Hydrogen is a prominent fuel for a renewable and environment-friendly energy carrier. It can simultaneously reduce a country's reliance on foreign oil and considerably reduce greenhouse gases. Significant advances have been made in the use of hydrogen as a transportation fuel and a fuel for power generation. Hydrogen can be used in an internal combustion engine or a fuel cell to generate power. A number of hydrogen fueling stations are under construction to fuel hydrogen-driven vehicles. It would be essential to ensure the safety of hydrogen station equipment and operating procedure in order to prevent any leak and explosions of hydrogen: safe design of facilities at hydrogen fueling stations e.g. pressurized hydrogen leak from storage tanks. Several researches have centered on the behaviors of hydrogen ejecting out of a set of holes of pressurized storage tanks or pipes. Y. Lee et al. [1] have developed an effective operator training program providing the safety information and the public relations for the safer usage of hydrogen at hydrogen fueling stations. Some studies related to the safety of hydrogen stations have been concerned with the diffusion of leakage, explosion, deflagration or detonation of hydrogen and jet flames from hydrogen fueling stations [2].

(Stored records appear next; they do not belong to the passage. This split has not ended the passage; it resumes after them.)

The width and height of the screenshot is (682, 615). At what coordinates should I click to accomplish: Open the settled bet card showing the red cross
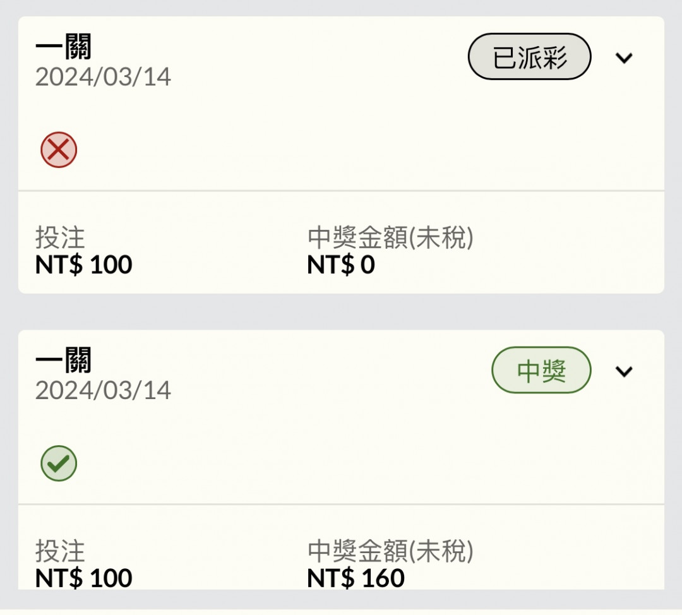pos(341,155)
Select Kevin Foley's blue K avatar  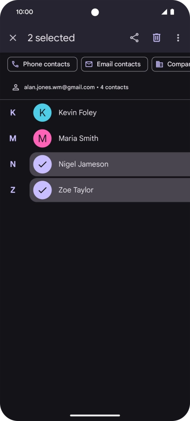click(42, 113)
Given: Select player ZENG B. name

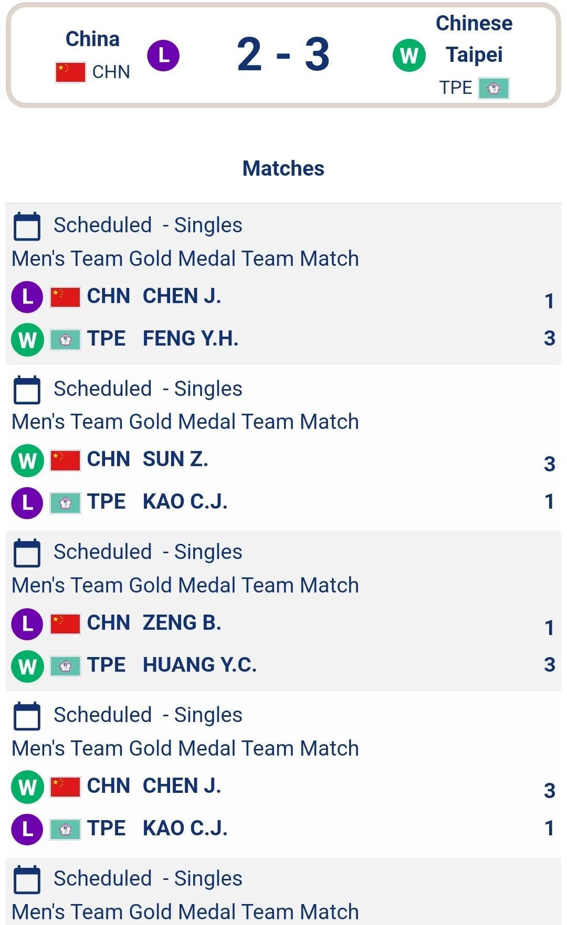Looking at the screenshot, I should coord(182,623).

This work focuses on the experiment and 3D simulation of hydrogen leak scenario cases at a hydrogen fueling station, given conditions of a set of pressures, 100, 200, 300, 400 bar and a set of hydrogen ejecting hole sizes, 0.5, 0.7, 1.0 mm. The physical points for probing hydrogen concentrations along with the centerline of leak jet stream are positioned at a set of horizontal distances away from the hydrogen cylinder; 1, 3, 5, 7 and 9 m. Hydrogen concentrations are measured from 5 samplers and collected from 5 probe points. In this work, the simulation is performed using FLACS because one of the primary aims of this study is to identify safe distances in case of hydrogen explosion and FLACS, a CFD tool designed to simulate behaviors of both leak and explosion, is used to calculate the concentration profile of high pressure hydrogen in released jet stream. The simulation results are validated with experimental data and compared with those of previous study [3]. The simulation is based on real 3D geometrical configuration of a hydrogen fueling station that is being commercially operated in Korea. The simulation results are validated with hydrogen jet experimental data to examine the diffusion behavior of leak hydrogen jet stream.

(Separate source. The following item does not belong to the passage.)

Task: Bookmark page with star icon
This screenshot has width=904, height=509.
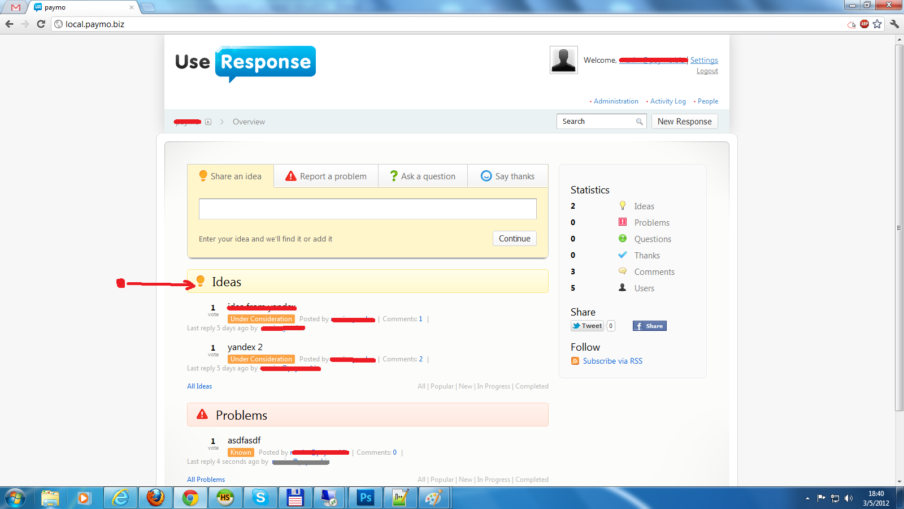Action: point(877,24)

The safety distance is defined as a distance between a major facility and building where people reside. Each nation has its own standard for the safety distances. It is defined as a distance at which the allowable burst pressure of 0.1226 bar is considered on the premise that it will not cause any human damage to the surroundings of the business or any property loss except minor ones. To identify the safety distances in hydrogen fueling stations, explosion scenario-based dynamic simulation is made, given a layout of facilities comprising the station. Hydrogen blast pressure profiles are calculated in case of explosion using FLACS, which provides information on the distribution characteristics of blast pressure through geometric facility configurations, and the directionality and development of explosion. 3D Simulation results of scenarios are shown in Fig. 1. Finally, a set of marginal safe configurations of fueling facility system are presented, together with an analysis of distribution characteristics of blast pressure, directionality of explosion. This work makes an important contribution to an enactment of official hydrogen safety distance in Korea being in the absence of such a standard as well as marginal hydrogen safety design for hydrogen fueling stations, enabling to keep a reasonable balance between less construction cost and high safety.

Fig. 1. 3D Simulation results of scenarios


[1] Lee YH, Kim JK, Kim JH, Kim EJ, Kim YG, Moon I. Development of a web-based 3D virtual reality program for hydrogen station. Int J Hydrogen Energy 2010;35:2012-8.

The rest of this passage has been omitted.